Not in a typical sense. Remember it's BGA, so if you have the motherboard developed and you only need the CPU from Intel then yes you'll probably be able to buy it.
But unless you are a super hardcore DIY that goes through the process of fully custom designing a motherboard to work with modern processors, you are likely a small company that needs the CPU to ship in their products.
If you look at Zen 3, or even Apple M1, it does not deviate from the Core philosophy. They are just wider and bigger. So in that case they will not change.
Superscalar? Pentium.
Out of Order? Pentium Pro/Pentium II.
Micron Op Fusion? Pentium M
Macro Op Fusion? Core.
Physical registers? Done with Sandy Bridge.
uop Caches? Sandy Bridge again.
What needs to change is their focus on absurd, inefficient 5GHz+ frequency aim for something much less but much wider.

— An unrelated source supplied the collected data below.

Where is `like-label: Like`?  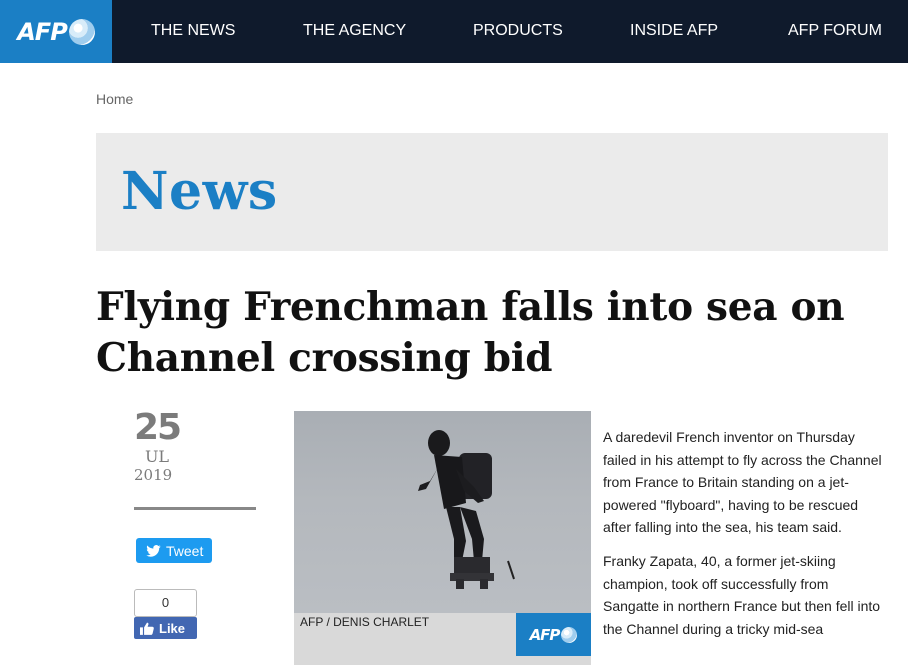 like-label: Like is located at coordinates (172, 628).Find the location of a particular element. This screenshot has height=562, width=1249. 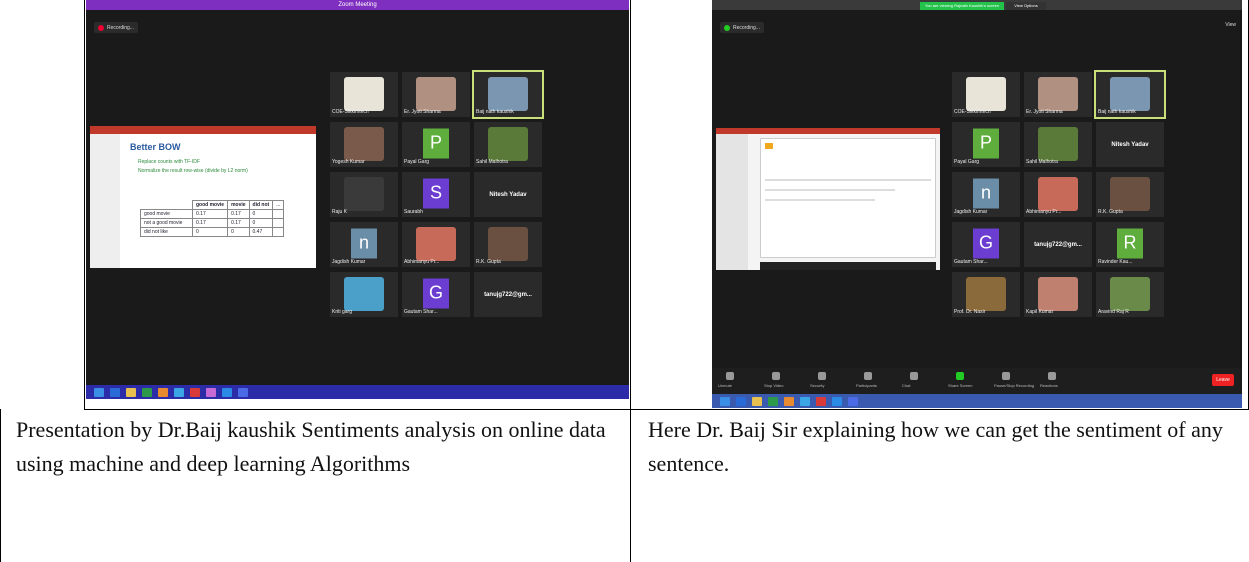

participant-tile: Kapil Kumar is located at coordinates (1058, 294).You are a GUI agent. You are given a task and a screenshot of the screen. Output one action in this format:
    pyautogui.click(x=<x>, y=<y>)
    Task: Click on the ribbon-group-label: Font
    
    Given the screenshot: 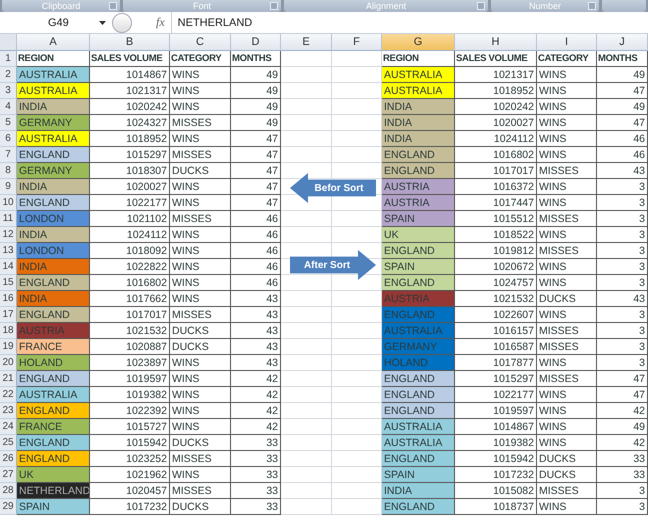 What is the action you would take?
    pyautogui.click(x=202, y=6)
    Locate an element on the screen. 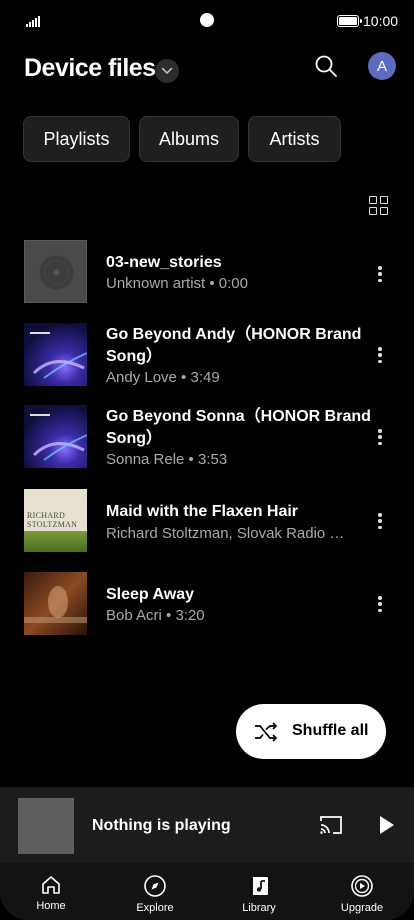 The image size is (414, 920). nav-library: Library is located at coordinates (259, 892).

Pentium M might have it's ancestry based on Pentium II, but really it's the philosophy of going about it that changed. In a way Netburst is actually Pentium III philosophy continued. Because nothing really changed. Because in the Pentium III days you just needed to move to a fancy new process and voila! you get a much better CPU. Pentium M was when they decided "We need to be different in our approach, it's not about clocks. We might reach a point where the new process itself is not enough".
Netburst's 4-5GHz frequency target was reduced to 3GHz in Core right? So iterations of Core made it reach 4-5GHz again. So focus on going back down to the 3-4GHz range. Pretty much rinse and repeat at this point because as I've said it before and again, unless you are going exotic cooling, anything much higher than 5GHz is impossible.
Maybe this Hybrid thing will give them more flexibility in this regard but it doesn't change much if the big core portion is super large and inefficient.
Let's say if Core was efficient as Zen 3? Alderlake might have been 12+12.